PF aponta “estreita relação” entre desembargador preso e deputado, com indícios de vazamento de informação sigilosa.
A Polícia Federal (PF) divulgou nesta terça-feira (16) indícios de uma profunda ligação entre o desembargador Macário Ramos Judice Neto, que foi preso, e o deputado Rodrigo Bacellar, ex-presidente da Assembleia Legislativa do Estado do Rio de Janeiro (Alerj).
As evidências, obtidas a partir de conversas interceptadas no celular de Bacellar, sugerem que Neto teria vazado informações sigilosas sobre uma operação policial para o deputado. Essa operação resultou na prisão do ex-deputado estadual Thiego Raimundo dos Santos Silvas, conhecido como TH Jóias.
A PF acredita que o vazamento ocorreu em uma ação da qual o próprio desembargador era relator, levantando suspeitas de obstrução da justiça.
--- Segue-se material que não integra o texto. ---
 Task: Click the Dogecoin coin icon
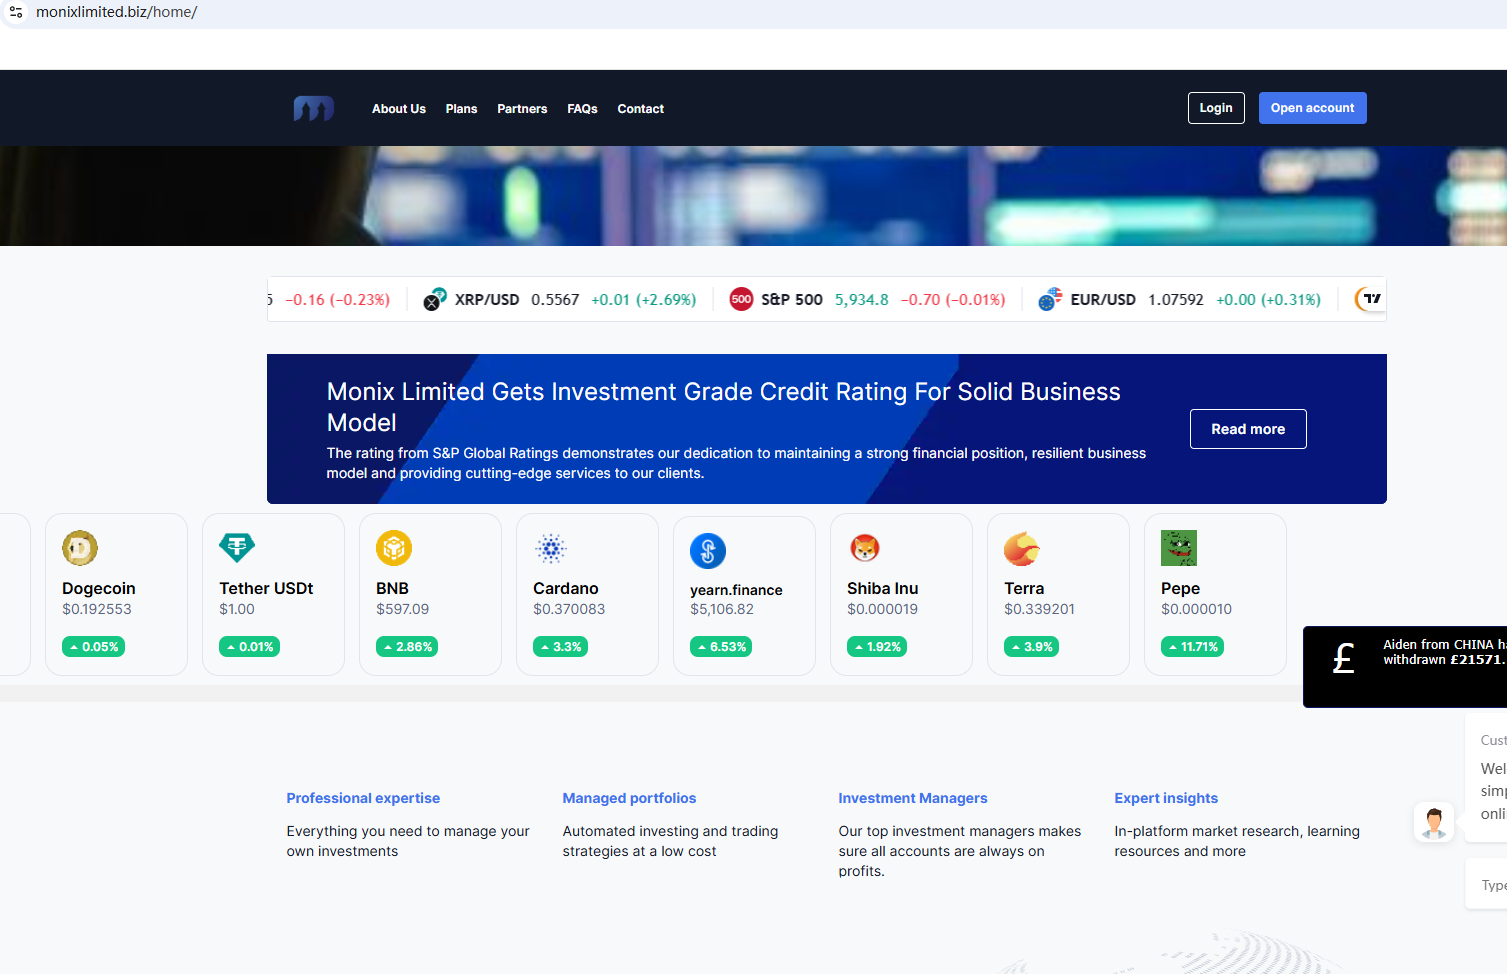80,548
A investigação aponta para encontros e diálogos que demonstram a proximidade entre os dois. Conforme informação divulgada pela PF, a “estreita relação entre Macário Ramos Júdice Neto e Rodrigo da Silva Bacellar tem impacto relevante no prosseguimento das investigações policiais em face das organizações criminosas, demonstrando a prática delitiva de obstrução de justiça”.
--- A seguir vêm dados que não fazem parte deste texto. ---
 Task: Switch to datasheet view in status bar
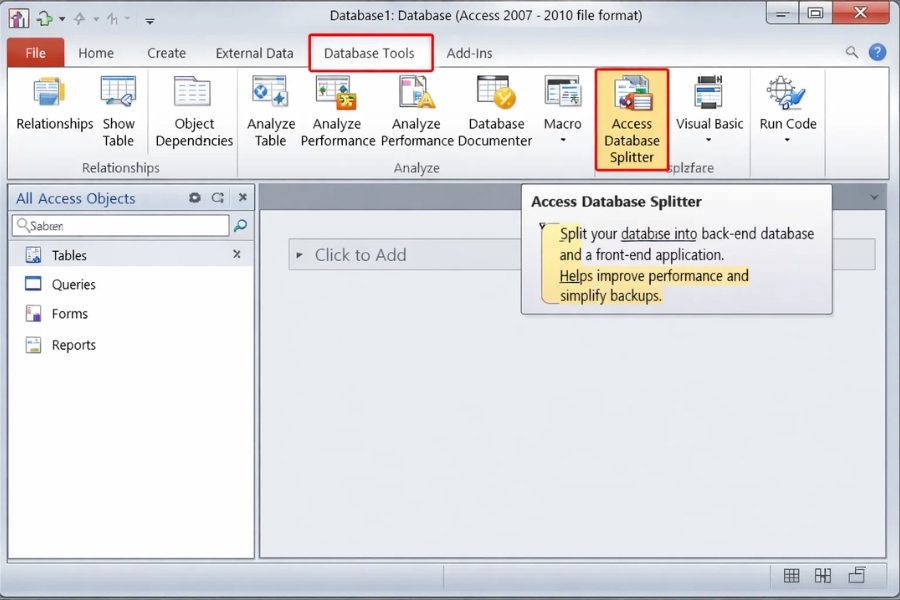click(791, 576)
Diálogos revelam intimidade e pedidos pessoais
As mensagens trocadas entre Bacellar e Neto, anexadas pela PF, revelam uma relação de grande intimidade, com ambos se referindo um ao outro como “irmão” e expressando afeto. Em uma das conversas, Neto chega a perguntar sobre a saúde do pai de Bacellar e, aproveitando a proximidade, solicita ingressos para um jogo do Flamengo.
Essa relação de confiança também teria se estendido à esfera profissional. A investigação descobriu que a esposa do desembargador assumiu um cargo em comissão na Alerj, por indicação direta do ex-presidente da casa, Rodrigo Bacellar.
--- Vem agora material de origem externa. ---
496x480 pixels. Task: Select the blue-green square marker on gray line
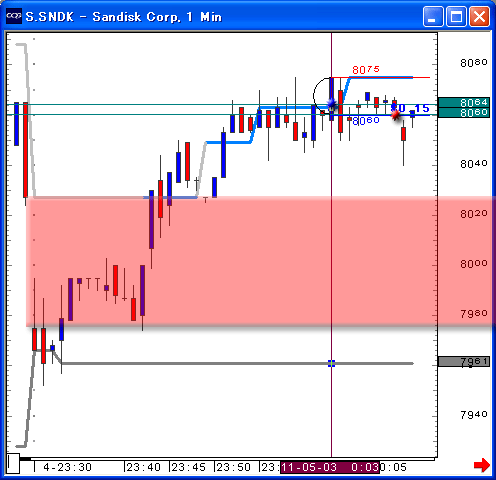(331, 363)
Encontros suspeitos antes de prisões
Um ponto crucial nas investigações é um encontro entre Bacellar e Neto em uma churrascaria na noite de 2 de setembro, imediatamente antes da prisão de TH Jóias. Os investigadores suspeitam que, durante esse encontro, Bacellar tenha alertado TH Jóias sobre a operação policial que seria deflagrada na manhã seguinte.
Para corroborar essa suspeita, foram apresentadas mensagens de Bacellar para dois contatos, informando que estava na churrascaria na companhia do desembargador. Essa coincidência temporal e a natureza das conversas reforçam a tese de que a proximidade entre o desembargador e o deputado pode ter comprometido o andamento das investigações.
Ação judicial e defesa
A representação da Polícia Federal, que detalha essas descobertas, foi incluída na decisão judicial que determinou a prisão de Neto, assinada pelo ministro do Supremo Tribunal Federal (STF), Alexandre de Moraes. A defesa de Neto, representada pelo advogado Fernando Fernandes, nega as acusações e afirma que pedirá a soltura do desembargador, sustentando que as alegações são inverídicas.
Relembrando o caso TH Jóias e Bacellar
TH Jóias foi preso em setembro como um dos alvos da Operação Zargun, acusado de envolvimento com a facção criminosa Comando Vermelho (CV) e de intermediar a compra e venda de armas. Ele ocupava uma vaga na Alerj como suplente, mas perdeu o cargo após sua prisão.
No início de dezembro, com base em mensagens interceptadas do celular de TH Jóias, o STF também determinou a prisão de Rodrigo Bacellar, então presidente da Alerj. Ele era acusado de repassar informações da Operação Zargun para TH Jóias e de auxiliá-lo a ocultar provas. Bacellar chegou a ser preso por cinco dias, mas obteve a revogação da prisão pela própria Alerj e, no dia seguinte, pediu licença do cargo.
Atualmente, por decisão de Alexandre de Moraes, Bacellar utiliza tornozeleira eletrônica e cumpre restrições, como afastamento da presidência da Alerj, recolhimento domiciliar, proibição de contato com outros investigados, suspensão do porte de arma e entrega do passaporte.